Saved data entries
========================================

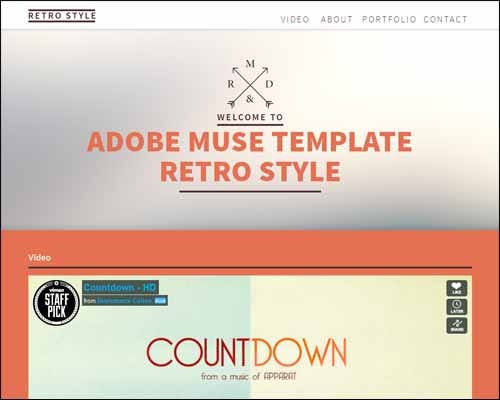Open the Contact menu item
The height and width of the screenshot is (400, 500).
[445, 20]
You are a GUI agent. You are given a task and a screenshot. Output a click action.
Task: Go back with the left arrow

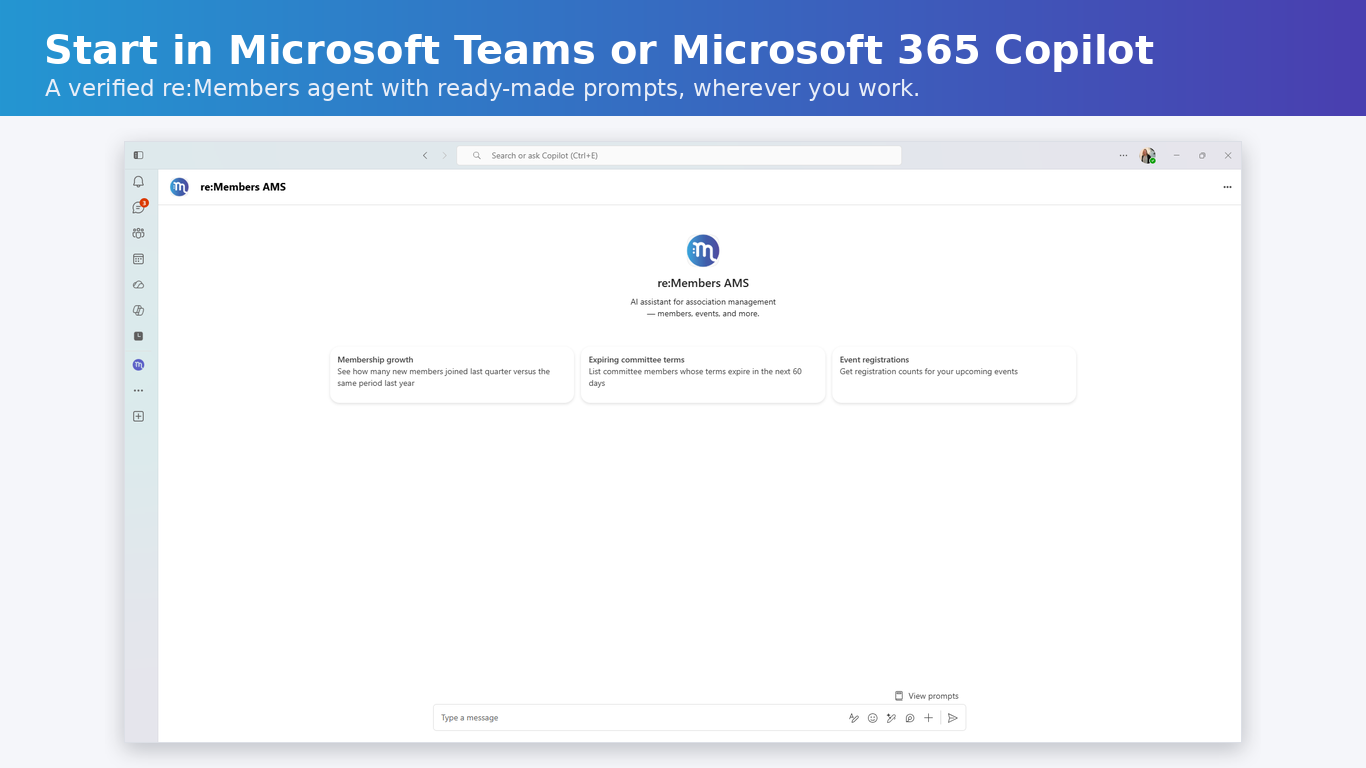click(x=425, y=155)
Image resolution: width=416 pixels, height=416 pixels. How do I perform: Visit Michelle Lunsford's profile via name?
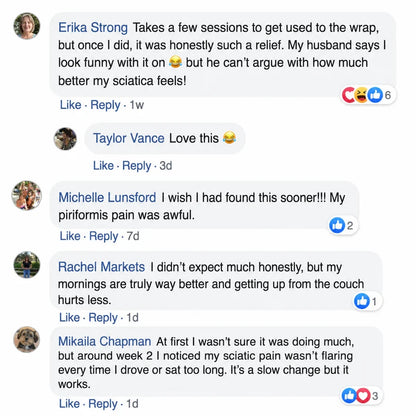(x=107, y=197)
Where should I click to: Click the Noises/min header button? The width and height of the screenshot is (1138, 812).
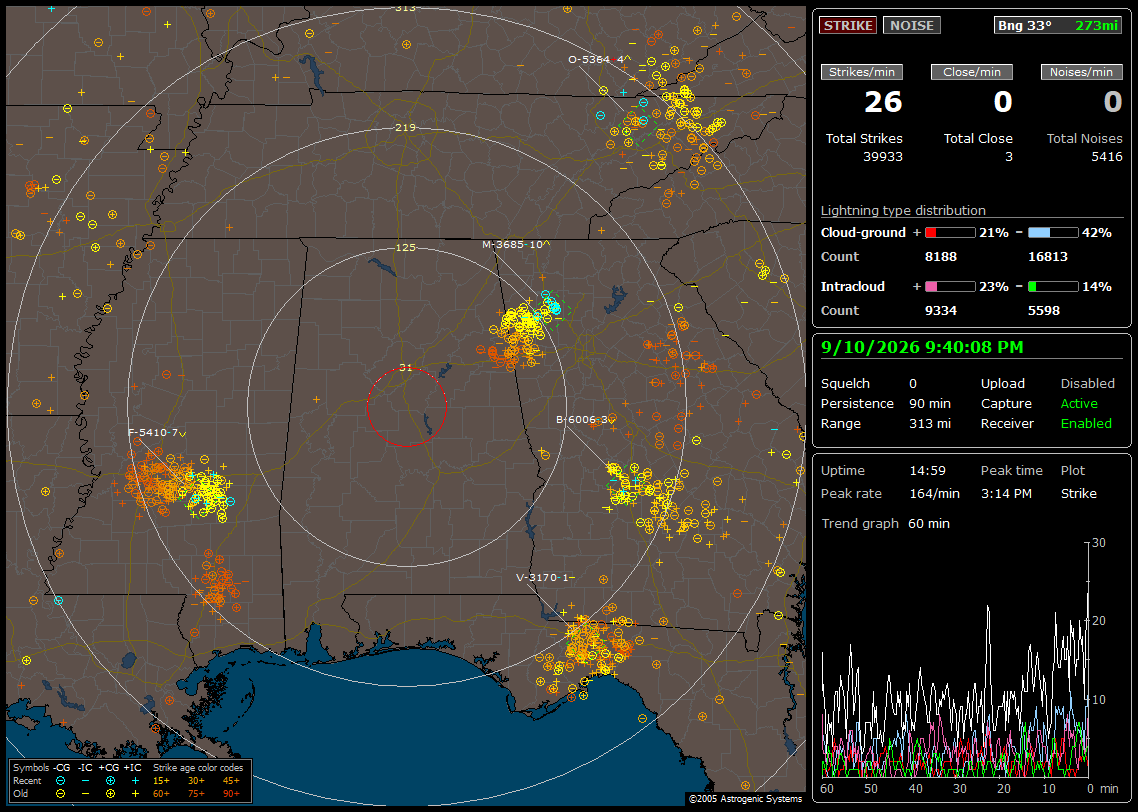[x=1081, y=72]
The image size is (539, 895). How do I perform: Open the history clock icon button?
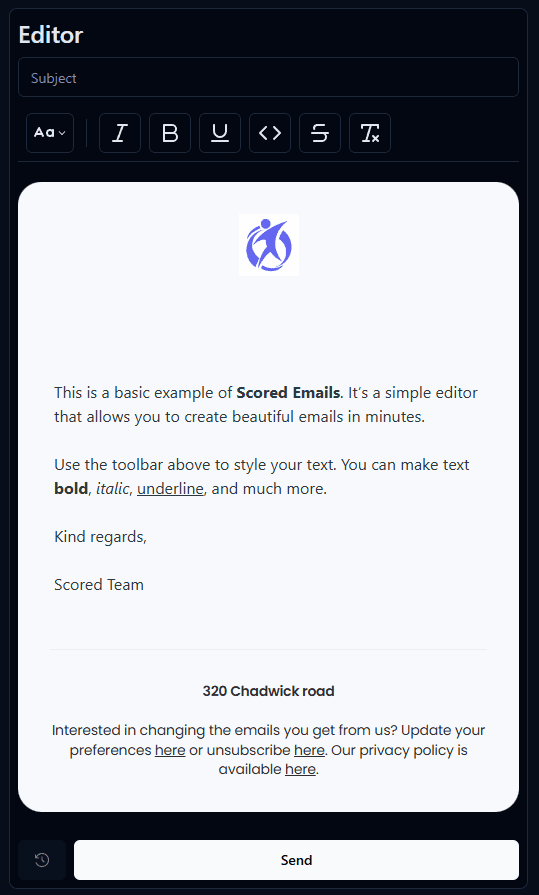[42, 860]
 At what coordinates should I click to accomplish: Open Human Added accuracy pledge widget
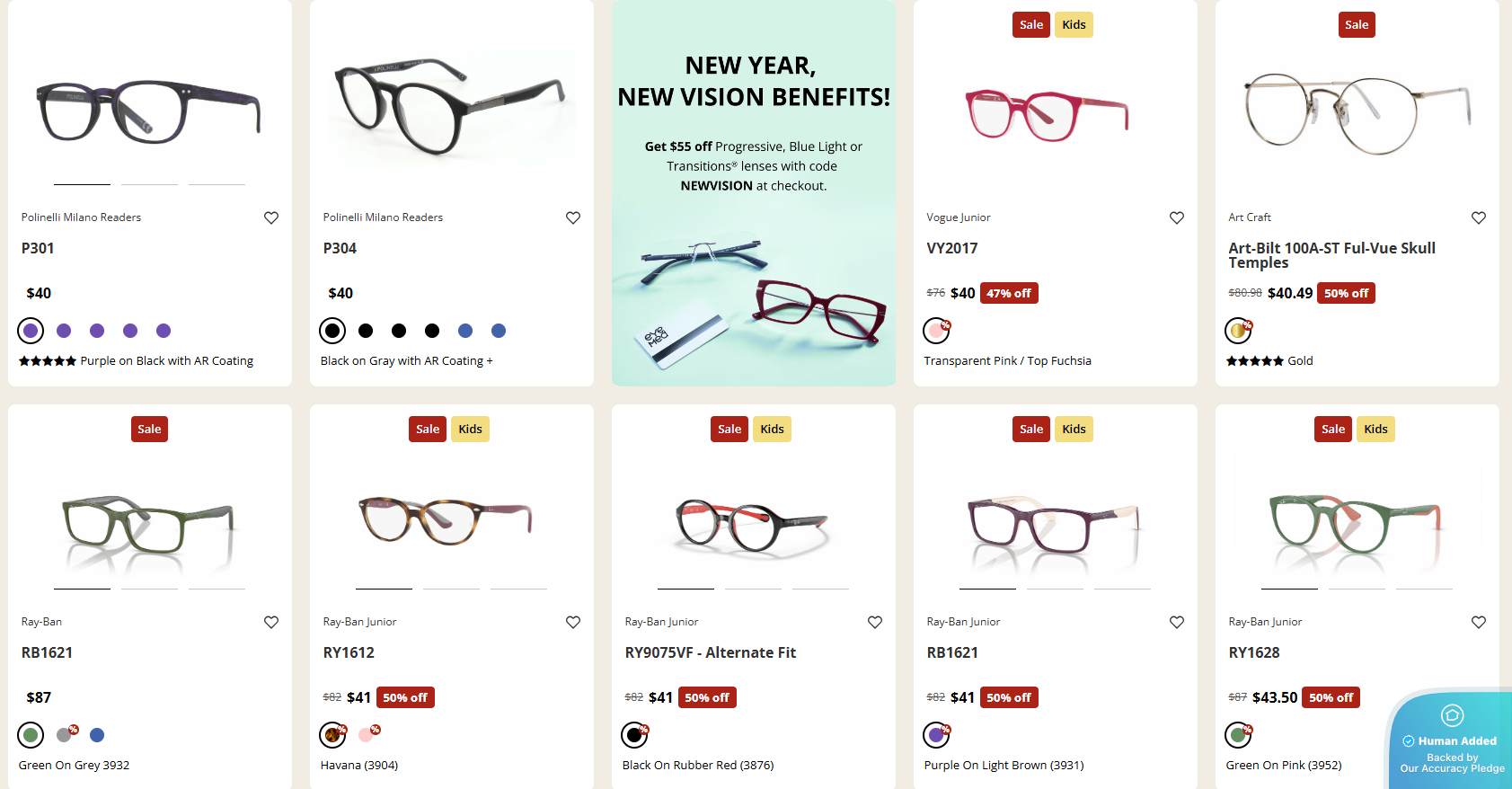pos(1452,740)
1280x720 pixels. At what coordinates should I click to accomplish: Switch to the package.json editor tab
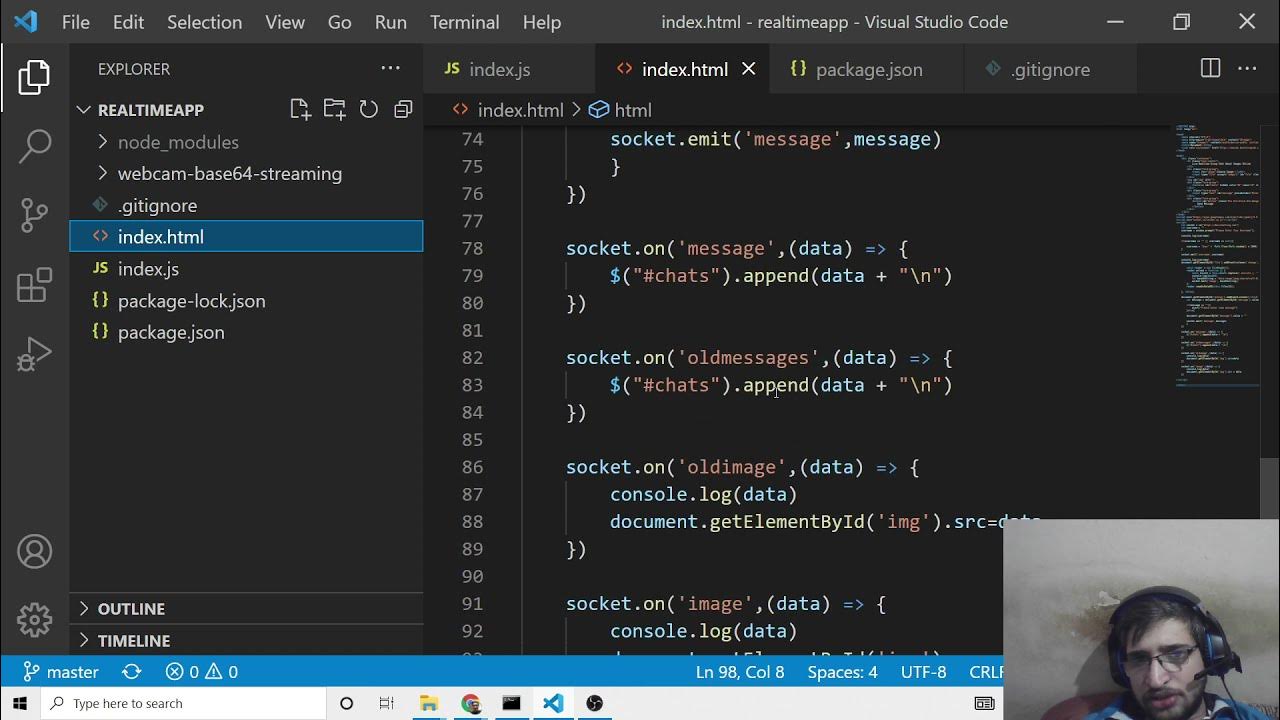(868, 69)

========================================

WORK REQUIRED
In the records above, transcribe exactly the lines from the one containing "1280x720 pixels. At" through the last line, both included, and skip the pictures.

EXPECTED OUTPUT
1280x720 pixels. At what coordinates should I click to accomplish: Switch to the package.json editor tab
(868, 69)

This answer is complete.